Talk

Is the great dataframe showdown finally over? Enter: polars

Sunday, May 28

14:30 - 15:00
RoomPizza
LanguageEnglish
Audience levelIntermediate
Elevator pitch

Every dataframe library that came after pandas promised an expressive API and better performance, yet none replaced the fluffy bamboo-eater 🐼 Or has it? Enter polars: will its multi-threaded, in-memory query engine be enough to dethrone the king? Come and learn to tame this new artic beast!

Abstract

We all love pandas - at least as much as we are aware of its limitations. No, I am not talking about the “setting a view versus a copy” warning - we’re talking performance.

Eager execution plays nice in notebooks, but is a burden in production. Moreover, its single threaded nature limits significantly its scaling capabilities. Improving on pandas seems easy - in fact, there are multiple, successful libraries out there. Yet pandas is still ubiquitous. To be fair, it set an incredibly high bar, also thanks to its expressive, high-level API.

No one ever made a mystery of pandas limitations.

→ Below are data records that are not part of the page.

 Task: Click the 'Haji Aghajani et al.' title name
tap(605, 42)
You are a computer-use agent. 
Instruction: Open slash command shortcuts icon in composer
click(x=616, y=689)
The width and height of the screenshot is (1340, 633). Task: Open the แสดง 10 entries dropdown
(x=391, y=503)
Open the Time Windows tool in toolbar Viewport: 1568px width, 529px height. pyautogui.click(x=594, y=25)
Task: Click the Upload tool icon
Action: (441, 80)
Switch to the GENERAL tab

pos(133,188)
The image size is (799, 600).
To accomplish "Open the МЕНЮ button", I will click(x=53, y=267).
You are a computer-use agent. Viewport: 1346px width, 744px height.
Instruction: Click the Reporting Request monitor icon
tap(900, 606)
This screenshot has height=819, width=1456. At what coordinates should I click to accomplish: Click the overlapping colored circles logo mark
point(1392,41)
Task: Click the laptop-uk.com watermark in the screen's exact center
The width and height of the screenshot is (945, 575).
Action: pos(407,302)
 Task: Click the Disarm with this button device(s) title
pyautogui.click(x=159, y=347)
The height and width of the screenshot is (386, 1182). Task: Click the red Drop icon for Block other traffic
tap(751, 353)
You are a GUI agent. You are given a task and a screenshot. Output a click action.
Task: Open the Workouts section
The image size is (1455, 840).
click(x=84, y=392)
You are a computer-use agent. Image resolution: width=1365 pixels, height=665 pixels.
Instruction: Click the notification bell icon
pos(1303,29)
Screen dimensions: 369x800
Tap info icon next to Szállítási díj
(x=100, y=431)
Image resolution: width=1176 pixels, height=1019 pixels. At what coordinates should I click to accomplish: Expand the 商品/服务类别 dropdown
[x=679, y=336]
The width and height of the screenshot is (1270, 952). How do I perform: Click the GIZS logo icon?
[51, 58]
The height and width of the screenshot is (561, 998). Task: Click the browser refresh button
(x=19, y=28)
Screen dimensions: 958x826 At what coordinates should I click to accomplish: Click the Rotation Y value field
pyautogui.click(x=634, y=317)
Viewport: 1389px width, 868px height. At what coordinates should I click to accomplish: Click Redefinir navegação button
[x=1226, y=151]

Even its creator, Wes McKinney, said that “my rule of thumb for pandas is that you should have 5 to 10 times as much RAM as the size of your dataset”, while the docs clearly recommend that when performance is a issue “it’s worth considering not using pandas.

Well, a new contestant is getting traction, and it looks like it might end the great dataframe showdown: polars, an artic beast with a blazingly fast multi-threaded query engine, written in rust.

polars supports both lazy and eager evaluation, as well as larger-than-memory (streaming) data processing. It leverages Apache Arrow’s columnar format, and offers zero-copy to and from pandas or numpy arrays. It also supports reading from Delta tables. Not only polars packs quite a punch in terms of performance, but also offers an intuitive and elegant API, addressing some problems with pandas expressions using a familiar and pythonic syntax.

Let’s be clear: polars is here to stay. And maybe you’d better know how to tame it.

📍 Keynote outline

  1. pandas: when’s the time to look out for an alternative?
  2. polars: what’s the use case?
  3. polars and pandas: differences, similarities and benchmarking
  4. polars: lazy evaluation and streaming APIs
  5. polars: working with Delta tables
TagsBig Data, Pandas, Performance, Multi-Threading
participant photo

Luca Baggi

ML Engineer at Futura, when I am not preparing lectures in statistics and machine learning, I juggle between closing some of my 300+ open tabs on the browser and my true passion: collecting stars on GitHub 🔭🌟 In this treasure trove of more than 2,000 repositories, I am pretty sure I can find any tool to solve a problem, and I can’t wait to share them with you.